Chayla Delorme Maracle is just 24 years old and is both Cree and Mohawk from the Cowessess First Nation in Saskatchewan and from Tyendinaga Mohawk Territory in Ontario. She competed as Edmonton’s Miss World Canada delegate in the pageant this past May and went home with the third place in International Costume with her beautiful jingle dress.
Chayla Delorme Maracle is not your typical beauty pageant contestant. In fact she fell into the pageant life when she was recruited through her Model Mayhem profile. She is in her third year in the Faculty of Arts at the University of Alberta where she is majoring in Psychology, and minoring in Native Studies. Her goal is to become a psychologist to meet the needs of Aboriginal peoples.
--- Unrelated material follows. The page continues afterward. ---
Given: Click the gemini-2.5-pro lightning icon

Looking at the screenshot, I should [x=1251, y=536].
Her top three role models in her life are; her mother, her grandmother, and retired Psychologist Dr. Sudha Choldin, who worked to service the Aboriginal community in Edmonton.
“With my mom being a social worker in Edmonton, she really sees the need for there to be an Aboriginal psychologist, and that’s one of the reasons that I’m going to school and want to get my masters and PhD for Psychology,” she says.
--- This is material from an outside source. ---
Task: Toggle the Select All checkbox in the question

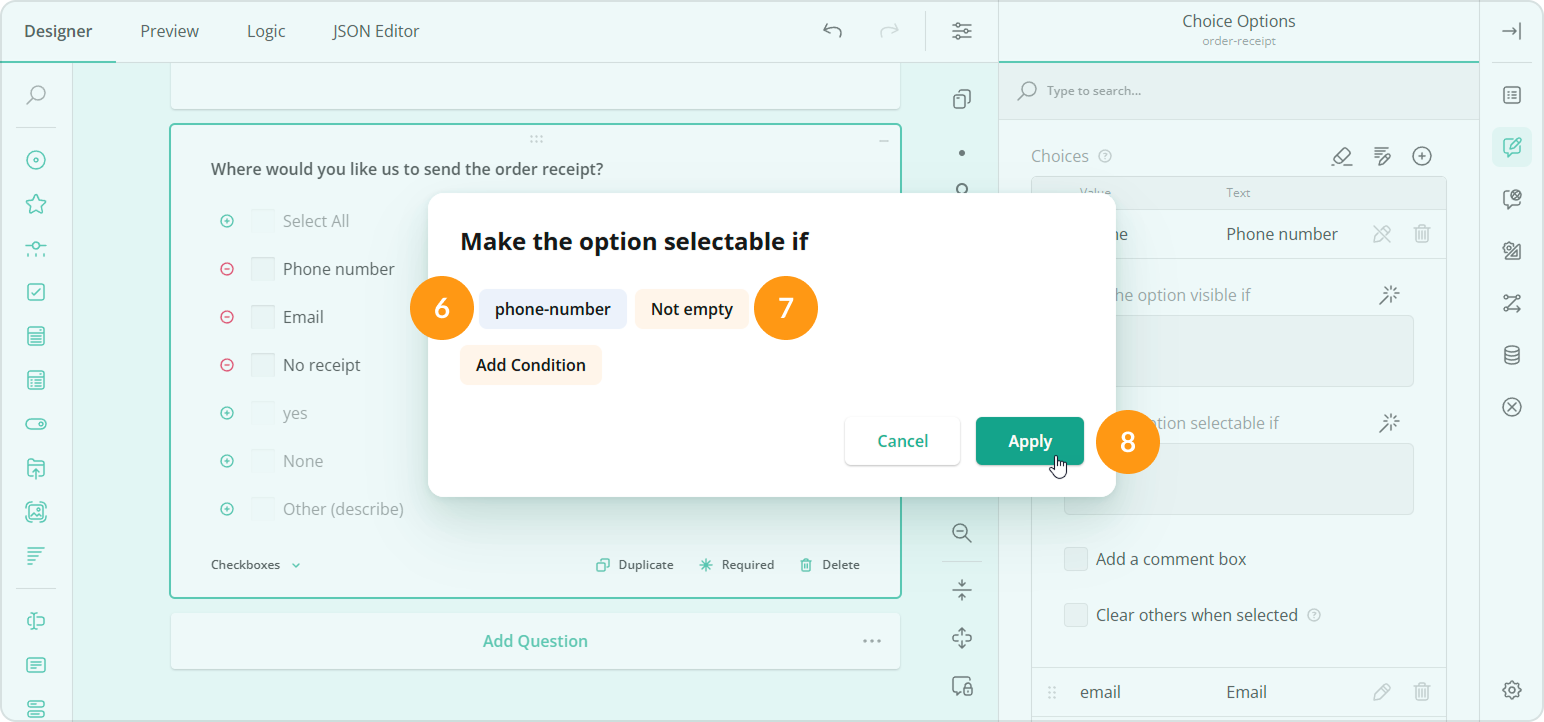Action: (x=262, y=220)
“Our culture is so strong and powerful, it’s one of the most beautiful and powerful things I’ve ever experienced in my life. I realized this once I started sundancing,” she says. “It was a feeling that I’ve never felt in my life ever felt before and that’s really what helped me become sober. I realized that this connection with my culture and the Creator was way more meaningful than drugs and alcohol and trying to fit in into the society where I wasn’t who I really was.”
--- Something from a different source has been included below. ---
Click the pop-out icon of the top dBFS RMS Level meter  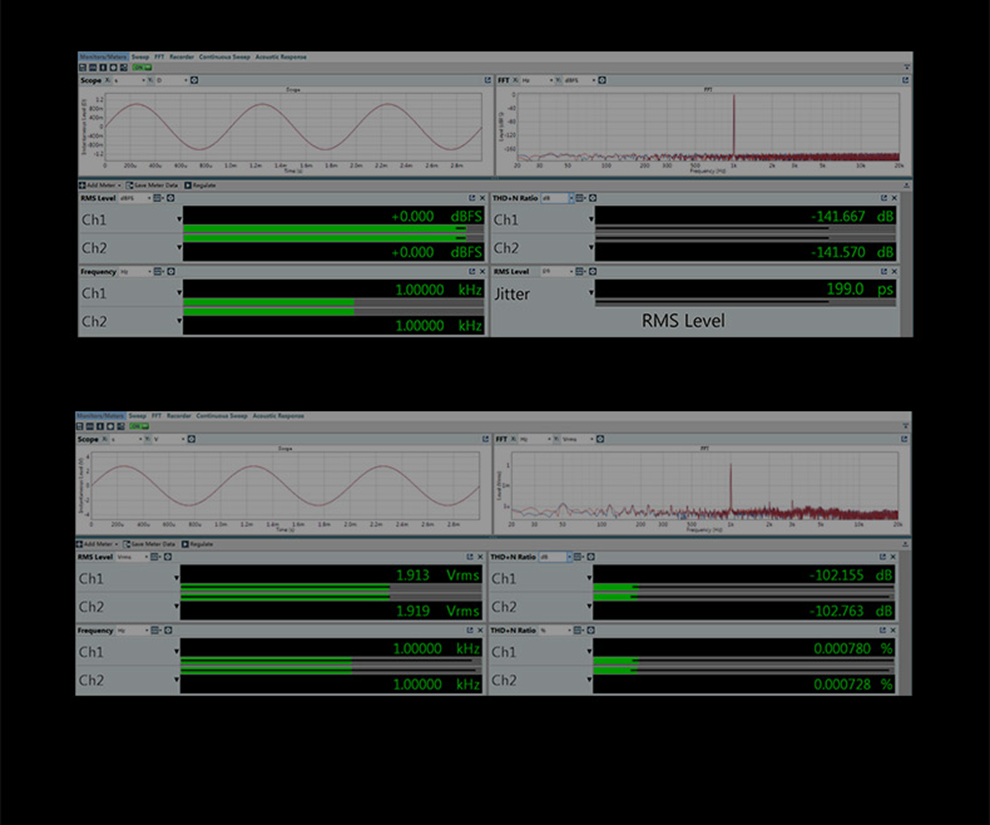tap(471, 198)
“Sometimes after I’m done dancing I will just feel like bawling,” she says. “It’s a pure happiness and a pure love. It’s so hard to explain but it’s just like this feeling like even though you are crying it just feels so good.”
Delorme Maracle is a seasoned jingle dress dancer and has been on the pow wow circuit for over eleven years. She uses her background in learning Native culture and pow wow dancing to work with high-risk Aboriginal youth in Edmonton, which she enjoys very much.
“A lot of them suffer from disorders like FASD and ADHD,” she says. “ A lot of workers have said they are surprised at how well the kids listen when I come there and that’s one of the things that I feel is needed is a positive role model who lives a sober lifestyle, identifies with their culture, and is proud of their culture.”
“It’s all very exciting and I practice my faith a lot, so I believe that the Creator will always put me in the direction that I was supposed to be going in,” she says. It’s the cultural strength coupled with determination that will enable Chayla Delorme Maracle to be an outstanding role model for young Aboriginal women for years to come.